*ATTIVITÀ*
Aggiorna la parte del brano sul coronavirus che va da "Il coronavirus ci" fino a "e il Veneto." compreso, sostituendo "dieta" con "rinuncia", e riportala per intero.

*BRANO DEL TESTO*
--
Decimo giorno

Il coronavirus ci sta costringendo a una dieta, ferrea, di buona parte dei sentimenti a cui eravamo abituati. E del nostro modo consueto di esternarli. Niente più abbracci né baci sulle guance, quando incontri qualcuno a cui vuoi bene. Niente più risate a pranzo o cena con i figli che vivono per conto loro, o con gli amici.  Niente più emozioni condivise, anche con gli estranei, come quelle che si provano durante un concerto dal vivo o una manifestazione. Non sai neppure quanto durerà la “fame” che questa dieta ti scatena, prima di tornare ad assaporare la bellezza di tutti i sentimenti a cui sei stato costretto a rinunciare da un virus letale. Chi da almeno dieci giorni, come sta capitando a me. Chi da un mese, come le persone che vivono nelle prime zone rosse del nostro Paese, tra la Lombardia e il Veneto.
--
*DATI IN ESAME*

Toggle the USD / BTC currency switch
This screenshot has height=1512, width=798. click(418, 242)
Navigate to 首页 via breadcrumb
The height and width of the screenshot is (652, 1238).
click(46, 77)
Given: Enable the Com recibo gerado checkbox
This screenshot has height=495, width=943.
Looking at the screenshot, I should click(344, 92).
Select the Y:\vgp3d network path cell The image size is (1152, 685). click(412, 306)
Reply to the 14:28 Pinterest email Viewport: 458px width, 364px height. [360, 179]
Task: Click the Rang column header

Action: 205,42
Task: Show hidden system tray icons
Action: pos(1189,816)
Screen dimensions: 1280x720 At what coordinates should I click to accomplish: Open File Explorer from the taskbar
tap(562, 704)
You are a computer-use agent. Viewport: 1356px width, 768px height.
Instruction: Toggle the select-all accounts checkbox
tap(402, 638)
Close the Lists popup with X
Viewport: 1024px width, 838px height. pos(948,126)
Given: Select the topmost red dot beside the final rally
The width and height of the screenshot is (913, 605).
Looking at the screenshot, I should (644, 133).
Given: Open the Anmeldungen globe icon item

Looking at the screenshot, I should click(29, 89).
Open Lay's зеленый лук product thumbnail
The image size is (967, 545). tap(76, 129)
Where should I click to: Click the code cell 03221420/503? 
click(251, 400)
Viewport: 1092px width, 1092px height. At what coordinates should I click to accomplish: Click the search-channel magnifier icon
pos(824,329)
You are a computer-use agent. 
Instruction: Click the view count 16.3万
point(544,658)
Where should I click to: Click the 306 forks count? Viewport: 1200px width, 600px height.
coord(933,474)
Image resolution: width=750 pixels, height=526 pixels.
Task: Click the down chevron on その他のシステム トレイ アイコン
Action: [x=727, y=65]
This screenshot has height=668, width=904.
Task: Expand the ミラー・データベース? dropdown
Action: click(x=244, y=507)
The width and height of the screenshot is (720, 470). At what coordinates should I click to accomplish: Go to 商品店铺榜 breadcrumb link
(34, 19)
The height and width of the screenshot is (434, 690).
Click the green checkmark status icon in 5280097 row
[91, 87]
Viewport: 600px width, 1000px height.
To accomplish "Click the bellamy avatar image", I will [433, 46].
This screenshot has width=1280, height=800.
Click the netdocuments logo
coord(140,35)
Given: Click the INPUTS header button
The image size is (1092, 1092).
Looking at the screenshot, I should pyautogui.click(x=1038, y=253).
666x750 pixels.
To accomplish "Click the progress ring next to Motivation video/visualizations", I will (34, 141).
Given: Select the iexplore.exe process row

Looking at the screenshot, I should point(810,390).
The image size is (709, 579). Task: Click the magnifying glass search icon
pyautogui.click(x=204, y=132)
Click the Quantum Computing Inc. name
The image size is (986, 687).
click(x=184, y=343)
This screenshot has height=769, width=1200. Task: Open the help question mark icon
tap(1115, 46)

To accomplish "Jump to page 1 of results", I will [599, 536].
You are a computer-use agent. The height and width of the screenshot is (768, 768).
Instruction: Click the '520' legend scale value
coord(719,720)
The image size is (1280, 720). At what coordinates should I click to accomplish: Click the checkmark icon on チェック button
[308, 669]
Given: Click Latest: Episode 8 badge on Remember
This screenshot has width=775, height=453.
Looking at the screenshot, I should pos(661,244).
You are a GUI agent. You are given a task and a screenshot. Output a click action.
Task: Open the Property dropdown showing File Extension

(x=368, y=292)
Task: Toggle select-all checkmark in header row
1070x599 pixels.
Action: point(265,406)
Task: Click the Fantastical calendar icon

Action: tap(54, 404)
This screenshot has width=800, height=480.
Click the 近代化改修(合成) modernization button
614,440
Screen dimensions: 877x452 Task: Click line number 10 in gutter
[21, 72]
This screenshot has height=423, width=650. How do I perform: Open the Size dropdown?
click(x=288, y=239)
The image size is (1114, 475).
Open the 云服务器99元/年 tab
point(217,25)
--
*RISPOSTA*
Il coronavirus ci sta costringendo a una rinuncia, ferrea, di buona parte dei sentimenti a cui eravamo abituati. E del nostro modo consueto di esternarli. Niente più abbracci né baci sulle guance, quando incontri qualcuno a cui vuoi bene. Niente più risate a pranzo o cena con i figli che vivono per conto loro, o con gli amici.  Niente più emozioni condivise, anche con gli estranei, come quelle che si provano durante un concerto dal vivo o una manifestazione. Non sai neppure quanto durerà la “fame” che questa rinuncia ti scatena, prima di tornare ad assaporare la bellezza di tutti i sentimenti a cui sei stato costretto a rinunciare da un virus letale. Chi da almeno dieci giorni, come sta capitando a me. Chi da un mese, come le persone che vivono nelle prime zone rosse del nostro Paese, tra la Lombardia e il Veneto.